── Given data
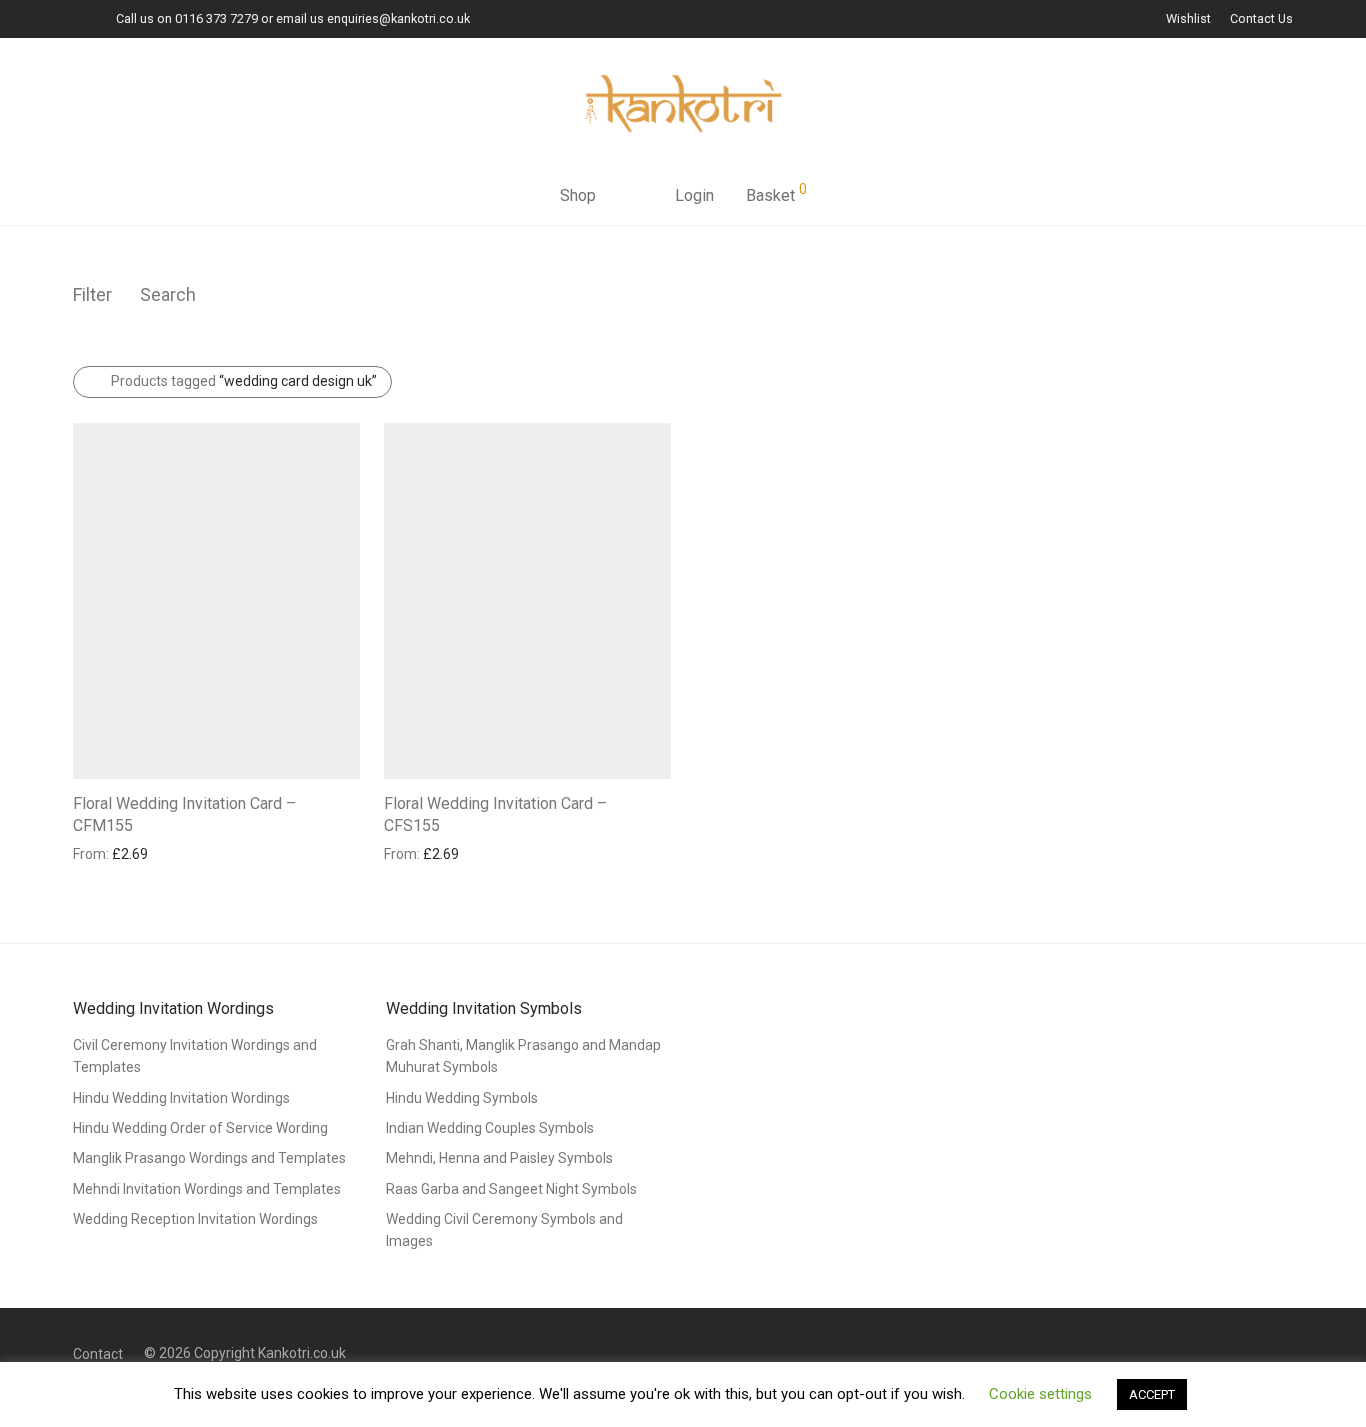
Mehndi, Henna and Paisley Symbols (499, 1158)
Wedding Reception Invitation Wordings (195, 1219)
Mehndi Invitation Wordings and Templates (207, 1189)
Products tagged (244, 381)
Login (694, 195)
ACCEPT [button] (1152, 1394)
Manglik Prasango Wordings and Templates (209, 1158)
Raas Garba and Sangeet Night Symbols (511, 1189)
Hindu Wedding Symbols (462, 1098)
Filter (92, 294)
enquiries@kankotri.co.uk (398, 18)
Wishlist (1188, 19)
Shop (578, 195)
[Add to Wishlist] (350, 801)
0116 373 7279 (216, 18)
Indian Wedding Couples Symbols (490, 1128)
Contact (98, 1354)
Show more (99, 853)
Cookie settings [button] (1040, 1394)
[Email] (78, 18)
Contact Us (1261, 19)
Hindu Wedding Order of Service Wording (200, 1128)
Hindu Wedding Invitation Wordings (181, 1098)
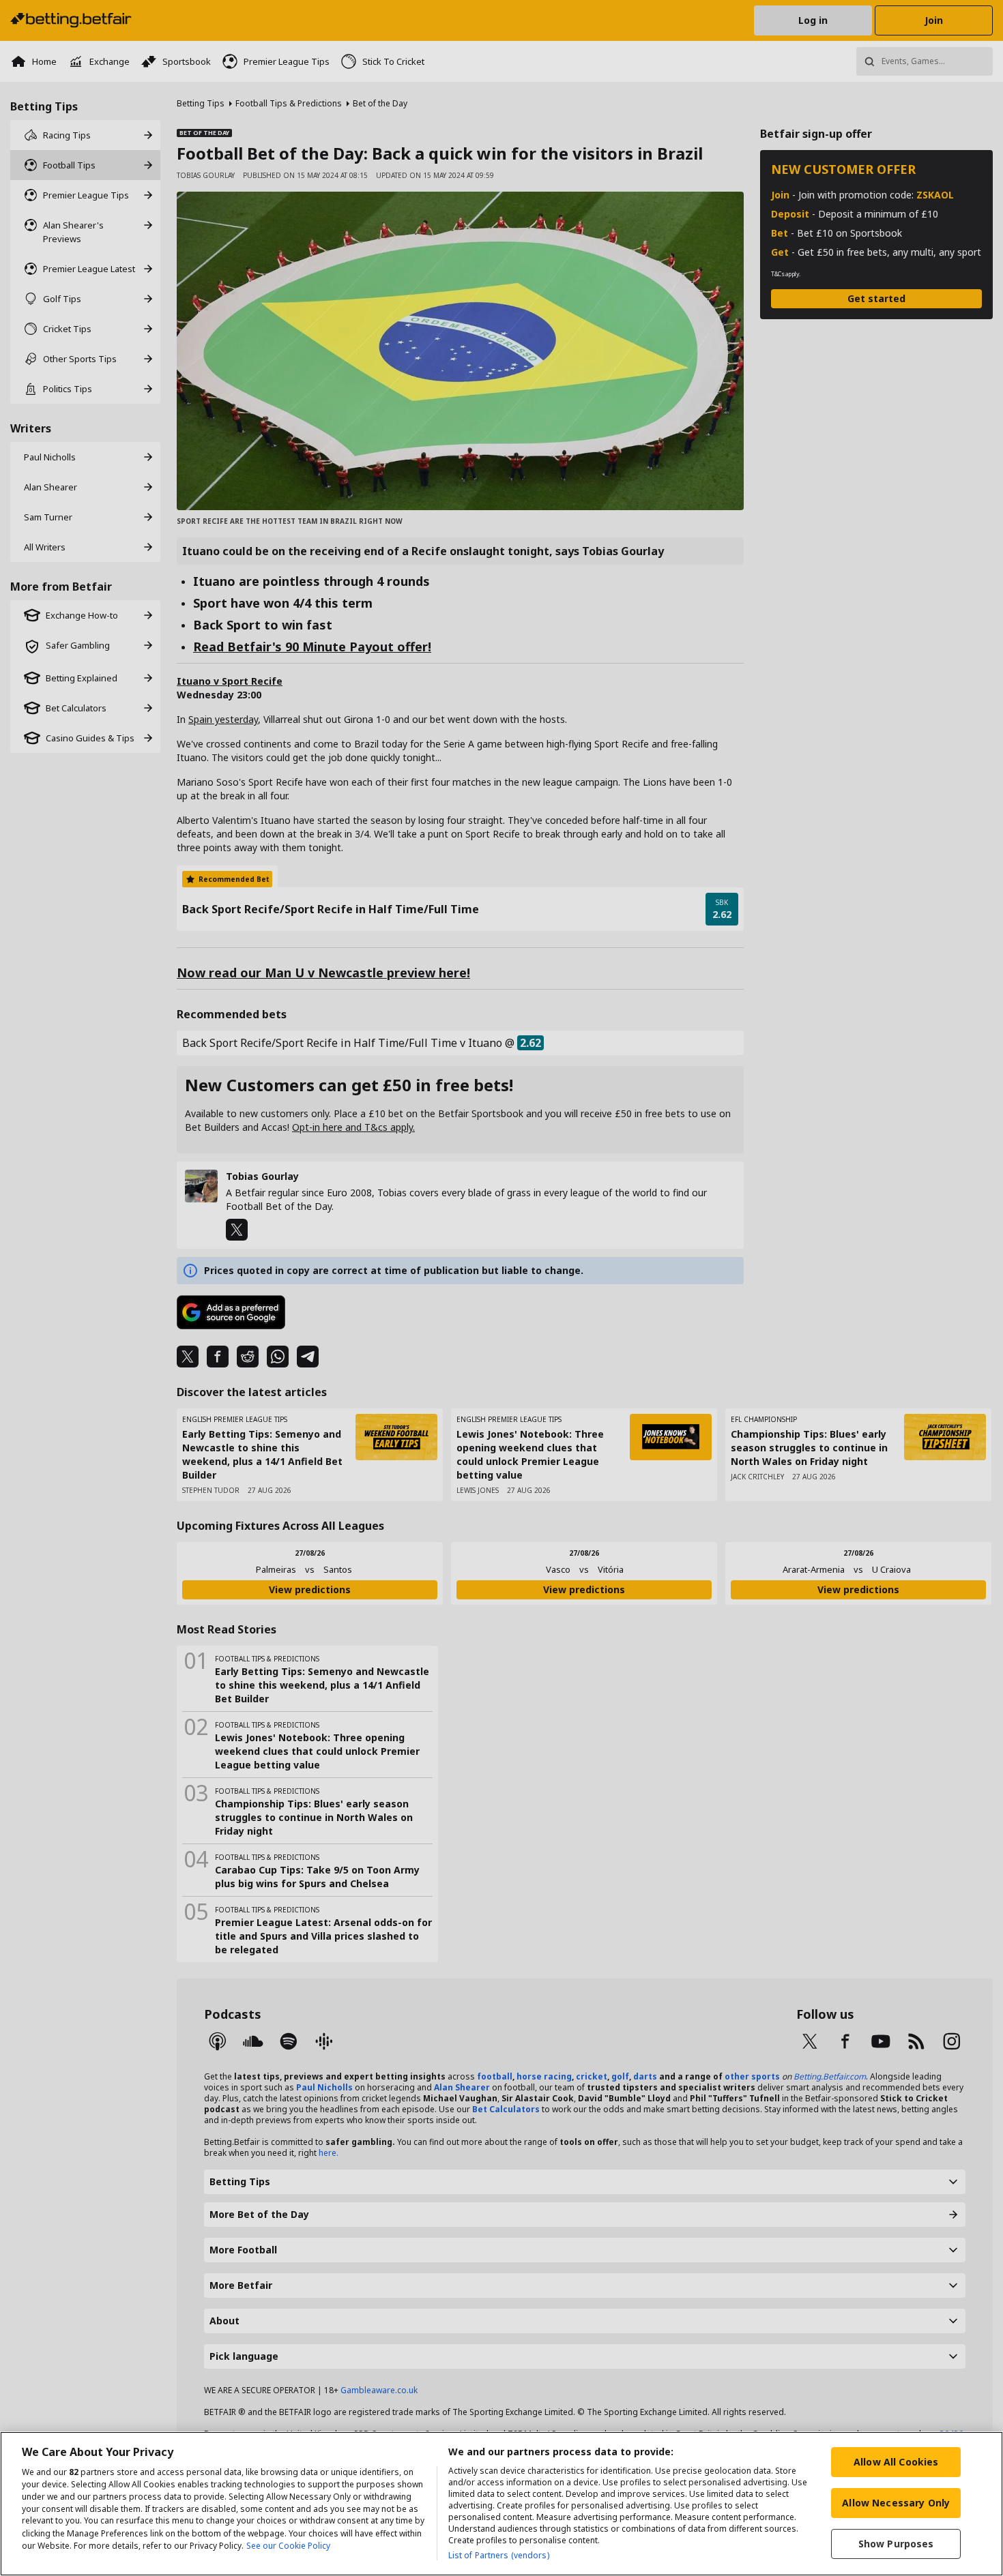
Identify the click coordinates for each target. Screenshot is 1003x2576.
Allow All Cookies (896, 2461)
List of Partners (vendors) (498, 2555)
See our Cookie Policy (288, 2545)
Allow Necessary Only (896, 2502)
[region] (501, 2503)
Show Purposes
────
## Exercise directions
Beginning at the line with "Products tagged (244, 381)" and stopping after the line with "Contact (98, 1354)", please write out every line of the data above exactly and nothing else.

## Answer for this exercise
Products tagged (244, 381)
Login (694, 195)
ACCEPT [button] (1152, 1394)
Manglik Prasango Wordings and Templates (209, 1158)
Raas Garba and Sangeet Night Symbols (511, 1189)
Hindu Wedding Symbols (462, 1098)
Filter (92, 294)
enquiries@kankotri.co.uk (398, 18)
Wishlist (1188, 19)
Shop (578, 195)
[Add to Wishlist] (350, 801)
0116 373 7279 (216, 18)
Indian Wedding Couples Symbols (490, 1128)
Contact (98, 1354)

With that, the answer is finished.